I 55 obiettivi per fine anno, ma anche quelli da raggiungere per la primavera sono a rischio. In ballo, per ottenerli, numerosi provvedimenti: i decreti delegati della riforma del codice degli appalti da approvare entro marzo del 2023; il pacchetto concorrenza, con all’interno le liberalizzazioni per taxi e concessioni balneari, che doveva passare prima della pausa estiva; i decreti di attuazione della legge delega sulla riforma della giustizia civile, penale e tributaria da completare entro fine anno.

Fisco e taglio cuneo

Resta nel limbo la riforma fiscale, con la riduzione delle aliquote Irpef a partire dai redditi medio-bassi, il superamento dell’Irap e la sforbiciata all’Iva.

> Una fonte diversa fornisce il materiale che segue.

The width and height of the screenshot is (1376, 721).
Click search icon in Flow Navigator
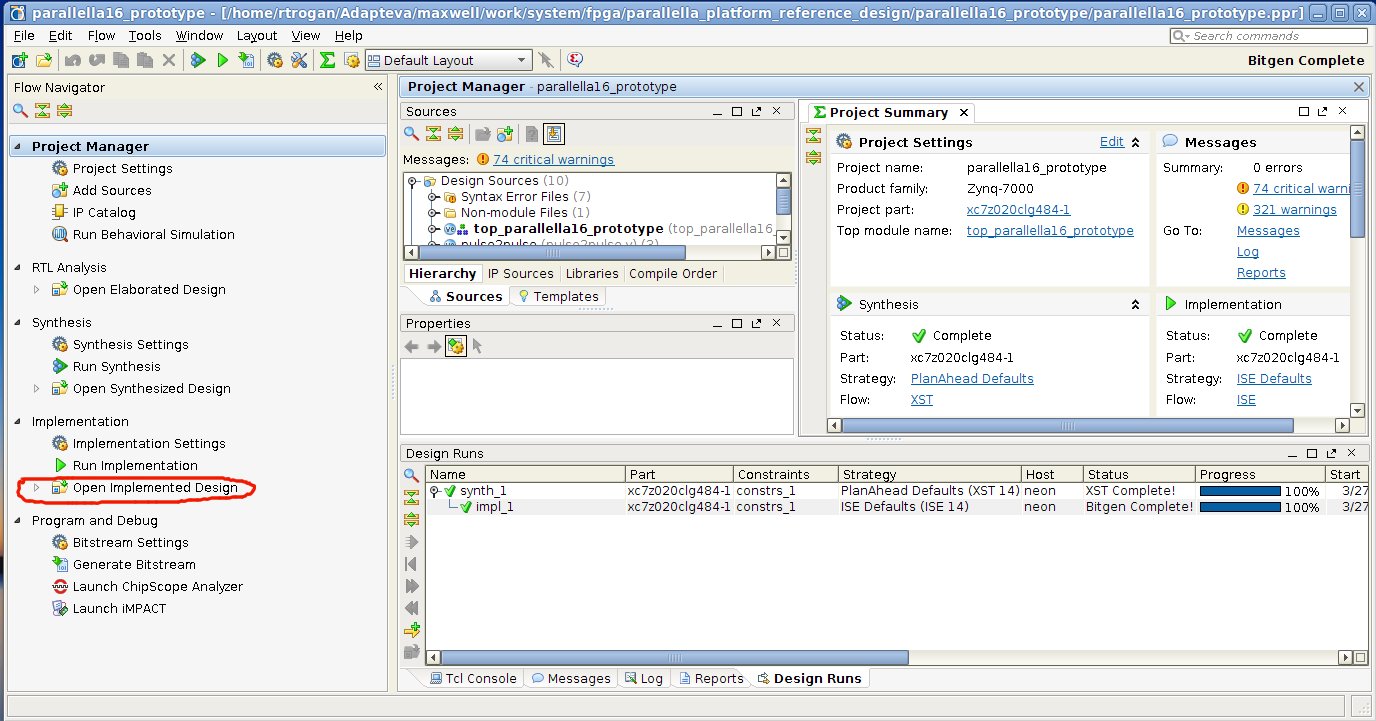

Ma resta fermo ugualmente il taglio del cuneo per ridurre il carico fiscale sui lavoratori, a partire dai salari più bassi. Anche in chiave anti-inflazione.

Stop a salario minimo

Si fermano anche i lavori in corso per approvare la proposta Orlando di applicazione obbligatoria del Tec, il Trattamento economico complessivo, previsto dai "migliori" contratti settore per settore. Una misura per far crescere i salari dei lavoratori poveri, "che non veda l’imposizione, il diktat del governo sul contratto di lavoro". E nessuna correzione può scattare per il Reddito di cittadinanza "per favorire chi ha più bisogno e ridurre gli effetti negativi sul mercato del lavoro". Perché – attacca - "è una cosa buona ma se non funziona è una cosa cattiva".

Pensioni flessibili

A questo punto è tutto da definire quello che accadrà a Quota 102 e al cantiere pensioni. Draghi aveva ipotizzato una riforma delle pensioni che garantisse meccanismi di flessibilità in uscita in un impianto sostenibile, ancorato al sistema contributivo.

Superbonus incagliato

Per Draghi si doveva puntare ad affrontare le criticità nella cessione dei crediti fiscali, riducendo al contempo la generosità dei contributi. Perché "il problema – accusa – sono i meccanismi di cessione. Chi li ha disegnati senza discrimine o discernimento? Sono loro i colpevoli di questa situazione per cui migliaia di imprese stanno aspettando i crediti. Ora bisogna riparare al malfatto e tirare fuori dai guai quelle migliaia di imprese". Ma anche questo compito non è detto che sarà attuato con il governo dimissionario.